Turkey welcomed on Friday Kurdish rebel leader Abdullah Ocalan's ceasefire call as a crucial step towards peace, but obstacles remained in resolving a conflict that has torn the country for nearly three decades and killed around 45,000 people.
"This is the Spring of Turkey," declared the headline of liberal Taraf daily, printed on a picture showing the vast crowd of people who gathered on Thursday in the southeastern city of Diyarbakir to hear the message from jailed Ocalan.
"Farewell to arms," read the headline of the mainstream Milliyet daily while one in mass-circulation Hurriyet declared: "The era of weapons is over."
After months of negotiations with the state, Ocalan on Thursday called on his Kurdistan Workers' Party (PKK) guerillas to lay down arms and withdraw from Turkey, raising hopes for an end to the three-decade conflict.
The call, which came in a letter Ocalan wrote from his isolated island prison cell, did not specify any solid plans or expectations from the Turkish government in return for the initiative.
Instead, Ocalan said it was time for "politics to prevail, not arms," delivering a message to his movement to engage for a "democratic model."
He also effectively delivered a call on Ankara to release thousands of Kurdish activists and local politicians held behind bars on charges of links to the PKK.
Although hopeful, many in Turkey questioned the possibility of peace, "after so many years, so many clashes, and so many funerals," wrote columnist Fuat Keyman in Milliyet daily.
A single initiative will not be able to solve a problem that spans centuries, wrote historian Murat Bardakci in the Haberturk daily. "There is no example of it" in history.
Still others speculated Ankara was making "secret promises" in return, including the release of Ocalan from jail, where he has been serving a life sentence since 1999 after his death sentence was commuted.
Prime Minister Recep Tayyip Erdogan's political advisor Yalcin Akdogan denied such speculation, telling CCN Turk television late on Thursday that "it is not a give and take process... it is not a bargaining."
Some observers have warned that although Ocalan's message was warmly greeted in the mainly Kurdish Diyarbakir, the reaction in the rest of the country has been more measured.
"There was a big excitement in Diyarbakir, but a deep silence in the rest of the country," wrote Ertugrul Ozkok in Hurriyet. "It could be a sign of very good things or bad ones. Let's all pray it is the first one," he wrote.
An Erdogan critic, Cumhuriyet columnist Bekir Copskun, wrote: "It will soon be known what concessions the Republic of Turkey has made for the one in jail."
Others, however, disagreed, saying Ocalan's call opened up a new era after Erdogan became the first leader to sit at the table with the "nemesis" others before him vehemently ignored.

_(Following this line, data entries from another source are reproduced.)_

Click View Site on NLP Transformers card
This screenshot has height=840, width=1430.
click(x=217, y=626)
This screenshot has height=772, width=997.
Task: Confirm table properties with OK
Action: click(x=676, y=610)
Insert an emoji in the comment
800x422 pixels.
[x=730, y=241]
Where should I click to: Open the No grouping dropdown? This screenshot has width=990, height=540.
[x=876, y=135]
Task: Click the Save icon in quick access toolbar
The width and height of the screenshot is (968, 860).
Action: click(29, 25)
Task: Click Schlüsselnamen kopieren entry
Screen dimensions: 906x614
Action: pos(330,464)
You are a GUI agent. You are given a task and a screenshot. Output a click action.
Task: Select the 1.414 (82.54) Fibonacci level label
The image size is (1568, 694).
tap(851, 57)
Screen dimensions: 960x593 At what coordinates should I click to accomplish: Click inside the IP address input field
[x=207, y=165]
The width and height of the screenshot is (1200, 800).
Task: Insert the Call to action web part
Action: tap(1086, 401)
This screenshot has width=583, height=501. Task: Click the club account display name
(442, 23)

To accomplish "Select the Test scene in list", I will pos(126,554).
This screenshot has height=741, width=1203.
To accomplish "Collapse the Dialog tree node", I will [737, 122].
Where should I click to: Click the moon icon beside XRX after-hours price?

"The era of the Second Republic started yesterday," columnist Yildiray Ogur wrote in Taraf.
"Erdogan will go down in history as its founder, as the leader who solved the Kurdish issue," he added.
Both Erdogan and Ocalan appear to have staked their political futures on the renewed push to end the 29-year armed campaign for self-rule that has killed some 45,000 people, mostly Kurds.
Ocalan, 64, is known as "Apo", or uncle, to Kurds, but is branded a "baby killer" by many Turks.
He has been serving a life sentence for treason on Imrali island off Istanbul since 1999.
At least four previous ceasefire attempts called by Ocalan were rejected by Ankara or torpedoed by hawkish rebel groups, triggering increased unrest.
The latest round of peace talks was launched last year after a dramatic upsurge in PKK attacks against Turkish security forces.